* [What is being asked]:
Using the lines below, work out the count of those that hold "agent". Give the number only.

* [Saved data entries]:
----

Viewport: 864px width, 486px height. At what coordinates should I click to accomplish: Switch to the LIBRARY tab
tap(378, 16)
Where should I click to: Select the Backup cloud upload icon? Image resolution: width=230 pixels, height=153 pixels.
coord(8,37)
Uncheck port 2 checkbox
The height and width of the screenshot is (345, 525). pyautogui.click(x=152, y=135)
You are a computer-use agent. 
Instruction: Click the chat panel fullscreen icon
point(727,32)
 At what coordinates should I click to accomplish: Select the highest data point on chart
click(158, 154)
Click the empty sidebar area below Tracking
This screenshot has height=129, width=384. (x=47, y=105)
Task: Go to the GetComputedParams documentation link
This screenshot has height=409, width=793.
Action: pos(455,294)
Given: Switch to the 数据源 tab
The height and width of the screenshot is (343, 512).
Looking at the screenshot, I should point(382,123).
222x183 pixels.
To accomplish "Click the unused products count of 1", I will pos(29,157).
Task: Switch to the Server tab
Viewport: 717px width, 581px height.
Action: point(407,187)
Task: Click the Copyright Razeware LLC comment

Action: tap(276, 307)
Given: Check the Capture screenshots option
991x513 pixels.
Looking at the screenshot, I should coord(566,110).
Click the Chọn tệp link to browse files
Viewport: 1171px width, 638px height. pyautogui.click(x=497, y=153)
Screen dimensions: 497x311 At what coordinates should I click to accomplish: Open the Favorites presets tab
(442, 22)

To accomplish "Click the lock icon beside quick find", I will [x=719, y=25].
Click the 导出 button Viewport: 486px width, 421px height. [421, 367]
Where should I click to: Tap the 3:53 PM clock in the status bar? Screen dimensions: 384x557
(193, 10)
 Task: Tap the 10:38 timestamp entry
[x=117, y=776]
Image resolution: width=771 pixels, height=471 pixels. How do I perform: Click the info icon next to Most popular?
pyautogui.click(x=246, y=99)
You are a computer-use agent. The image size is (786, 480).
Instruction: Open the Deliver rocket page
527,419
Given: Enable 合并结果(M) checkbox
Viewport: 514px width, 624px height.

----

* [Solved problem]:
2